──────── Records for processing
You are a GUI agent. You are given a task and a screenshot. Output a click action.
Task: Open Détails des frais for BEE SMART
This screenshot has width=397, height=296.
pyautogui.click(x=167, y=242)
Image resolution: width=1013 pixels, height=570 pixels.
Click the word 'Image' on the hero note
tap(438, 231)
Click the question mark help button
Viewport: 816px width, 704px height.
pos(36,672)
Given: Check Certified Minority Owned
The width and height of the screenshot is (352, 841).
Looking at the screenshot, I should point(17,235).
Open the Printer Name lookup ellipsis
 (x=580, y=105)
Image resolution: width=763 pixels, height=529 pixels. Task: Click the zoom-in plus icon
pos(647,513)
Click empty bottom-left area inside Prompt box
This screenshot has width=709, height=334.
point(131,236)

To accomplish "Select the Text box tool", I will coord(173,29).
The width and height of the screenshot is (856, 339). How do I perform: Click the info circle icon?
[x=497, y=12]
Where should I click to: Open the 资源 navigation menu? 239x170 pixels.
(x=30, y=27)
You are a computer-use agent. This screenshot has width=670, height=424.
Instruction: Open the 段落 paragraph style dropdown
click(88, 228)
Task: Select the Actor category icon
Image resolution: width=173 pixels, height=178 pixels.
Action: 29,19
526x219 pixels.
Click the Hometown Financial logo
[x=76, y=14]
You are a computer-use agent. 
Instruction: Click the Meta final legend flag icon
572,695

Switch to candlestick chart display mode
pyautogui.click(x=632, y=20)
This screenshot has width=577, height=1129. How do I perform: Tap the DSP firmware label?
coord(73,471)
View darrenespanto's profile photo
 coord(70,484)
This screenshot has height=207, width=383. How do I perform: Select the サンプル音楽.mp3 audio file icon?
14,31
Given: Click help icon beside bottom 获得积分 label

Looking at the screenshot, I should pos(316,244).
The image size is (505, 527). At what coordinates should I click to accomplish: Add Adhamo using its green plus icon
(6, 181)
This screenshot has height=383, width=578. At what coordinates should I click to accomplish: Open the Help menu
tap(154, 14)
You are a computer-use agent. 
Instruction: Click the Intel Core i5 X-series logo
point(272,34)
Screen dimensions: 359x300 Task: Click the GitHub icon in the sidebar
────────────────
_What this task involves_:
Filter the entries above down to the lines containing the word "agent".

_Response_:
You are a GUI agent. You are given a task and a screenshot. Output a click action.
You are a computer-use agent. This screenshot has width=670, height=424.
You are a computer-use agent. 
You are a computer-use agent. 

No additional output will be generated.